TLVs and sub-TLVs over websockets or what really to use

Question

I have service that is utilizing web sockets in order to transfer data.

I need a way to encode a tree structure and transfer that tree structure over the websocket. I have been reading about the TLV and sub-TLV encoding which seems to be a great idea i.e. it is already used in the protocols such as Radius, LLDP which proves that this is working however my problems is that those protocols are usually used between a trusted devices i.e. between switches/routers (except the LLDP). My problems is that i will be transferring TLV that includes sub-TLVs that do have a random size/length as well as they do not have a statically defined structure for example if you take a look into the in the first TLV where the concept of the sub-TLV's have been defined i.e.

Extended IS Reachability TLV #22 then you will see that this tlv has a structure like this:

  /* +-------+-------+-------+-------+-------+-------+-------+-------+
   * |                        Type                                   | 1
   * +---------------------------------------------------------------+
   * |                        Length ID                              | 1
   * +---------------------------------------------------------------+
   * |                        Neighbour ID                           | 7
   * +---------------------------------------------------------------+
   * |                        TE Metric                              | 3
   * +---------------------------------------------------------------+
   * |                        SubTLVs Length                         | 1
   * +---------------------------------------------------------------+
   * |                        SubTLVs value                          | variable
   * +---------------------------------------------------------------+
   * :                                                               :
   */

By structure i mean that i has predefined 7 byte Neighbour ID, and 3 bytes Metric , 1 byte SubTLVs Length and only then comes the variable part but at least you have some bits that are defined in advanced and can not change.

Now by reading some books (mainlly H Gredler The Complete IS-IS Routing Protocol 2005 - page 296) i found 4 techniques of validating those TLV's i.e.

1) Maximum Length Checking

2) Sub-TLV Overrun Checking

3) Discrete Length Checking

4) TLV Content Pattern Checking

I can not trust what is comming from the user at all, but i have two other problems i.e. how to validate TLV where the value is a) random length/size i.e. i do have a range that value could have i.e. not smaller than 1 byte not larger then 700 kb and b) i can not execute any pattern checking on that value since it is encrypted i.e. not in readable form, thus can not execute any pattern on it.

Thus my question is: How can achieve the same goal i.e. sending tree structure within some other structure i.e. maybe key value pairs or something similar (http is using this one, there should be a reason for that).

Is the TLV way really the best choice for transferring data in the tree structure.

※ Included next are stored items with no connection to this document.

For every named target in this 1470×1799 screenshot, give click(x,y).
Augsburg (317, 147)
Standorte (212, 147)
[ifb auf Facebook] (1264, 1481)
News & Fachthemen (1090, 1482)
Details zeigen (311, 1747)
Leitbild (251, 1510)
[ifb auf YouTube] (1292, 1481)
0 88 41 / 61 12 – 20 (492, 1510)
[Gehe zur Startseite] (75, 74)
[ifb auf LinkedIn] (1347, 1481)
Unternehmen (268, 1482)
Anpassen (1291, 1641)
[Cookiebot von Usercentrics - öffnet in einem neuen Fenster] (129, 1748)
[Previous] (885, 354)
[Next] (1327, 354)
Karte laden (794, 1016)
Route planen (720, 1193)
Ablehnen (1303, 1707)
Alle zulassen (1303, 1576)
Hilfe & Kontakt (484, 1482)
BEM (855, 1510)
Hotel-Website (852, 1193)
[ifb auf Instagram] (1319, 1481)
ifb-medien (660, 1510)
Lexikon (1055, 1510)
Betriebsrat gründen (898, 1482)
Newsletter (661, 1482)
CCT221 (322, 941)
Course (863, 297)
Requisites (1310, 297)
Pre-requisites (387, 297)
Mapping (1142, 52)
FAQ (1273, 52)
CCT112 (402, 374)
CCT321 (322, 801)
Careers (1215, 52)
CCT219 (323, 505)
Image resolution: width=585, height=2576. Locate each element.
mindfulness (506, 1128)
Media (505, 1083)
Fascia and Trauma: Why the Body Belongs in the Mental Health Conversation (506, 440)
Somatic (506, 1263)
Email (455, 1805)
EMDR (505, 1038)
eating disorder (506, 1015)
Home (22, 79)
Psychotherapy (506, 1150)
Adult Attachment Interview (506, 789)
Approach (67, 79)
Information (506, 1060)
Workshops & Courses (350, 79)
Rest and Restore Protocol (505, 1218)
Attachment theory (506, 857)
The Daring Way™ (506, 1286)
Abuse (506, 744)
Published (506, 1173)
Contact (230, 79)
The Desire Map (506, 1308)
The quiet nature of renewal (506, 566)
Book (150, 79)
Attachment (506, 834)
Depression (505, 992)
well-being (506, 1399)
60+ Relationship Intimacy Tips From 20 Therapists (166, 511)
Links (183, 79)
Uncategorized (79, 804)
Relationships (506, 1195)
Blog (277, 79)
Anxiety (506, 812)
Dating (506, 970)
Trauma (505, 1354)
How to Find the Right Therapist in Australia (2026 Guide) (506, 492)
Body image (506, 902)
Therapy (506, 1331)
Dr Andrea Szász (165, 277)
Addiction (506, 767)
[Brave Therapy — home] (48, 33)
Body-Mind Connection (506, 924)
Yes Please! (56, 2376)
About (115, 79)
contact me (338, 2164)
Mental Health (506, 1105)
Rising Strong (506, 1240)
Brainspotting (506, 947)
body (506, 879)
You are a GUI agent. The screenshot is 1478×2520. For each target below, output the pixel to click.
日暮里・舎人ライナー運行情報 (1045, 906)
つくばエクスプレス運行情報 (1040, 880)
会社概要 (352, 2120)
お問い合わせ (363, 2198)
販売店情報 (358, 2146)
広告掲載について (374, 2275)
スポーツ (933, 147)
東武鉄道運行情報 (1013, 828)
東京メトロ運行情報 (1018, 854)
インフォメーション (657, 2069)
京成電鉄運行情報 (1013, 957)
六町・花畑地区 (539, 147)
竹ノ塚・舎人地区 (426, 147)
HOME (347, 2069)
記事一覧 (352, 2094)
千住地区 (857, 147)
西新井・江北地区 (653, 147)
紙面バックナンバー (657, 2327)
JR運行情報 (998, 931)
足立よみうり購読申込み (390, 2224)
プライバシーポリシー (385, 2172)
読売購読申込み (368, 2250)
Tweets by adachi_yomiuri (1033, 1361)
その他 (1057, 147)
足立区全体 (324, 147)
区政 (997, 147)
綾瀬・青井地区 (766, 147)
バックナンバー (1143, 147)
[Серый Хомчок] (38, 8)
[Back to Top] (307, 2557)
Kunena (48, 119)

I know that if i send that in a binary form that i will hit two rabbits with one shot i.e. when sending files such as pictures i will not need to use some funny base64 encoding etc. but what I really want is a protocol that works on L5-7 (i.e. over websocket) that will allow be to send a data in the form of a tree structure where the receiving part will be able to identify and reassemble the tree, without having to think about serialization and de-serialization parts. So what would be the second best alternative ot TLVs?, taking into account that i am working with java on one side and javasctipt on the other.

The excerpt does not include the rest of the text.